Secondo le stime dell’Onu, 1.000 tonnellate di cocaina escono ogni anno dai Paesi produttori.

Per le statistiche, fanno uso di coca almeno 21 milioni di persone nel mondo, 13 in Europa. 1 milione in Italia.

Dovunque vada, la polvere d’angelo imbianca e corrompe tutto ciò che riesce ad avvicinare, agganciando a sé, col vincolo della dipendenza o con quello del denaro, qualsiasi categoria sociale: gente comune, professionisti, funzionari pubblici, imprenditori, personaggi dello sport e personalità della politica, a volte anche uomini di governo.

Non esiste al mondo affare più redditizio del narcotraffico: un kg di coca viene pagato in Colombia 1.200/1.500 euro. I grossisti lo rivendono a 40.000 euro.

Ma dove finisce una simile montagna di denaro?

Nell’accezione comune, il riciclaggio è una forma aggravata del reato di ricettazione. Consiste nell’investire i profitti di attività illegali (traffico di droga, estorsioni, tangenti…) in altre attività economiche o speculazioni finanziarie, stavolta legali.

In quali settori finisce quel denaro?

Gli investimenti prediletti restano i beni di lusso e le proprietà nel settore immobiliare. Seguono l’imprenditoria, specie nel settore edile e in quello turistico, la ristorazione e le attività commerciali.
Quando il denaro sporco deve essere investito in altri continenti rispetto a quello di provenienza, un passaggio avviene quasi sempre in qualche località dove il segreto bancario è ritenuto sacro come una religione. Quasi sempre si tratta di micro-nazioni indicate comunemente con un’espressione che ne racchiude la fama: paradisi fiscali.
Le Isole Cayman dove funzionano 435 banche e sono registrate, con tanto di casella postale, 75.000 società, più di quante ne esistano a Wall Street o nel cuore della City.
San Marino è indubbiamente meno esotica delle Cayman, però è vicina, ha una legislazione e un segreto bancario che ancora reggono e dunque per il momento rappresenta un luogo off-shore comodo. Secondo le ultime stime in Italia le somme ripulite ammontano ad almeno 150 miliardi di euro l’anno. Tutti si immaginano un padrino con coppola e lupara che va in banca con una valigetta imbottita di contanti. Invece il denaro neppure viaggia. Lo si appoggia su un conto bancario in un paradiso fiscale. E poi lo si usa a garanzia di un prestito o di un mutuo che verrà chiesto in Italia da un imprenditore amico del boss, in modo che il denaro erogato dalla banca italiana risulti pulito, anche se garantito dal contante sporco.
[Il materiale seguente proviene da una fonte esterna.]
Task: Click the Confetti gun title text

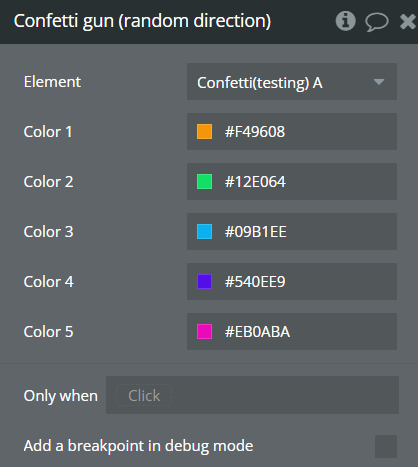Action: click(x=142, y=21)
Si chiama “sistema delle fideiussioni”. Quando il trucco funziona, significa che il funzionario di banca è connivente, o quanto meno, non ha esercitato affatto la sua funzione di controllo.
Inoltre, nella nutrita schiera dei riciclatori, un ruolo fondamentale è giocato da una semplice pedina della scala gerarchica: l’intestatario delle ricchezze. Uomini, donne, giovani e anziani che danno in prestito ai gruppi criminali le generalità, il conto bancario, il codice fiscale, in definitiva affittano loro il mero fatto della sua esistenza, diventando ciò che in italiano viene definito “uomo di paglia” o “testa di legno”. Da un lato l’esistenza di questi individui complica enormemente le indagini e permette ai boss di circondarsi di eserciti sterminati di persone, la cui fedeltà all’organizzazione è garantita dal fatto che essa assicura il loro sostentamento.